Posters on the streets in Hong Kong. Photo by Zhenxu huang / CC BY

Letter by Vincent:
After the campaign ‘Occupy Central’ commenced, I hesitated if I should join. I am the breadwinner of my family and can take no risk. However, I made up my mind and went protest on streets because I do not want my daughters to live in a Hong Kong with less and less democracy.

The story began in the 80s: China proposed the ‘one country, two systems’ framework in which ‘two systems’ was the condition that made Britain agree to the handover of Hong Kong so as to fulfill ‘one country’. Nevertheless, after the handover, China’s focus is on ‘one country’, not ‘two systems’, and the performance of our Chief Executive is far from satisfactory. We know that a real universal suffrage is the only way that we can choose our future Chief Executive who will devote him/herself to making a better Hong Kong.
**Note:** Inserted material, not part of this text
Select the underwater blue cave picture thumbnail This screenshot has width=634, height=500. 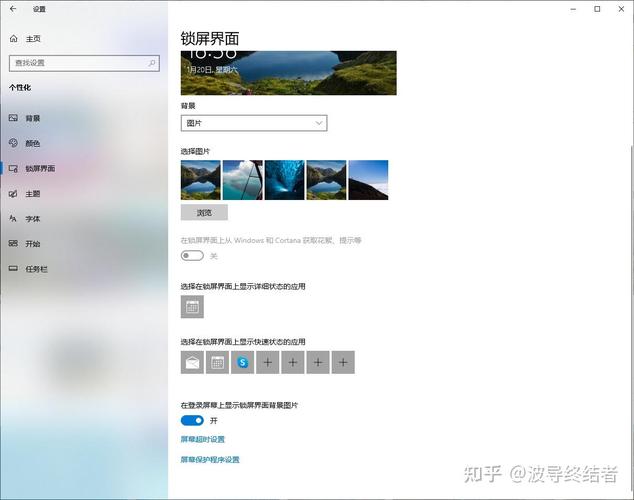click(x=284, y=180)
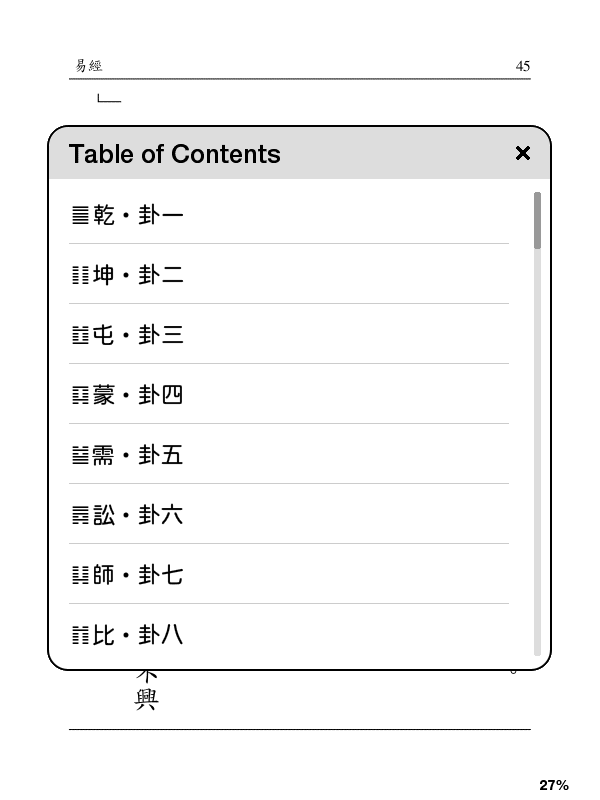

After police fired 87 canisters of tear gas at protesters holding only umbrellas for self-protection, overseas presses named our protest ‘Umbrella Revolution’. In fact, it is not a revolution at all. Neither do we aim at overthrowing the government, nor seek independence. We only ask China to fulfill her promise, which is to give us democracy. We are now standing up for ‘two systems’.
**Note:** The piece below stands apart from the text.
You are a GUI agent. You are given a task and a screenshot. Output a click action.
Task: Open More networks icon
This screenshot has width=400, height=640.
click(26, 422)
I personally join the protest at the occupied areas each day after work. It is the most humble and peaceful way of protest that Hong Kong demonstrate to the world: none of the many shops of luxury brands in the occupied areas has been damaged and not a single car has been burnt. Protesters give hands to strangers selflessly, donate all sorts of materials for all to share and voluntarily manage all matters in the areas. For example, we make decorations on streets, sweep the ground, clean washrooms and separate recyclable items from rubbish etc. It is truly sarcastic that the social modality in the dream of the Communist is realized in the occupied areas in the protest against Communist pressure in our capitalist Hong Kong. Young people having experienced all these are reborn: they become stronger, selfless and are no longer in clover. Frankly and sadly speaking, it is very unlikely that the movement is going to succeed. However, the young people make me feel optimistic about the future of Hong Kong.
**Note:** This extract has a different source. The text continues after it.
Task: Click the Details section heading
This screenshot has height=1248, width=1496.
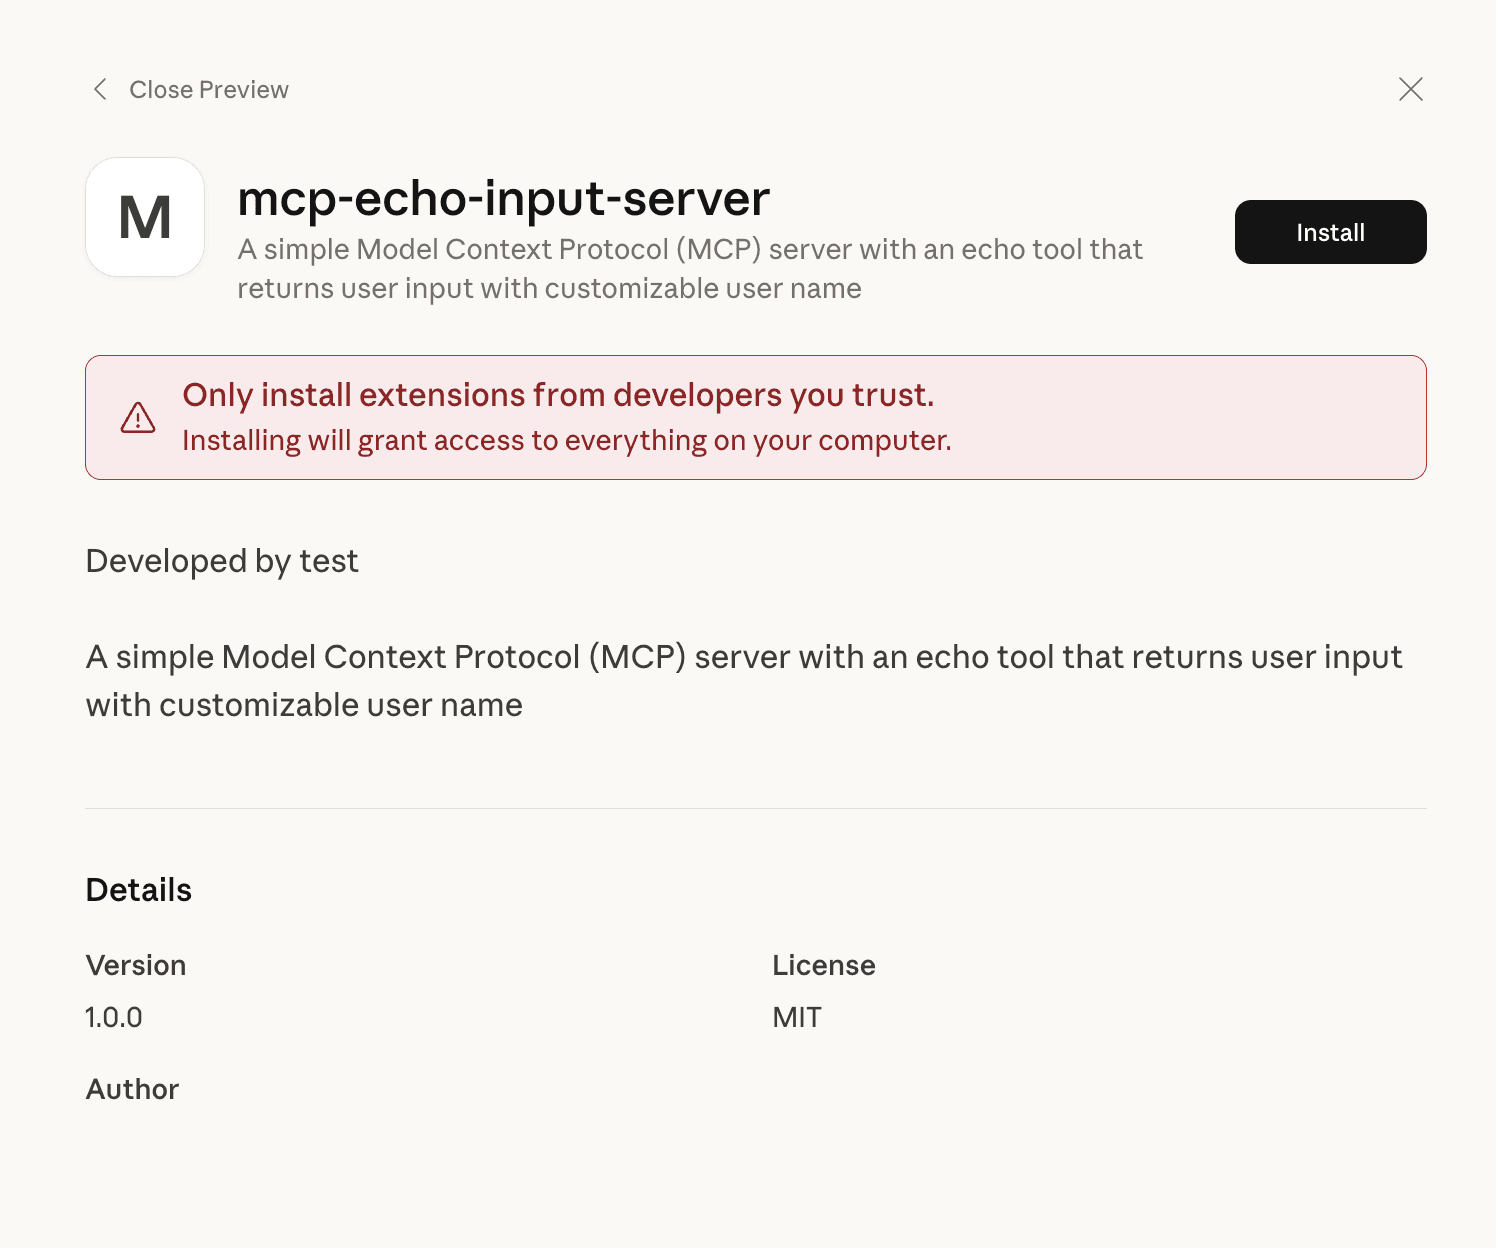Action: coord(138,890)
Throughout these days, we have been facing numerous challenges on the streets from police, who treated us with batons, pepper spray and tear gas, gangs who were masked and equipped with clippers and knives and anti-Occupy Central parties who are not necessarily rational. Our resolutions are: protecting ourselves from pepper spray with umbrellas, eye masks and cling wrap, discussing with rational anti-protest citizens and singing the ‘Happy Birthday’ song to irrational ones. We want real universal suffrage and democracy, not war.

Finally, I would like to thank your Union for kind words and publishing this article. You assure my belief: democracy is of universal value that everyone treasures.

Hong Kong needs your support. Please keep following our situation and share our news to others if you have time. Thank you so much!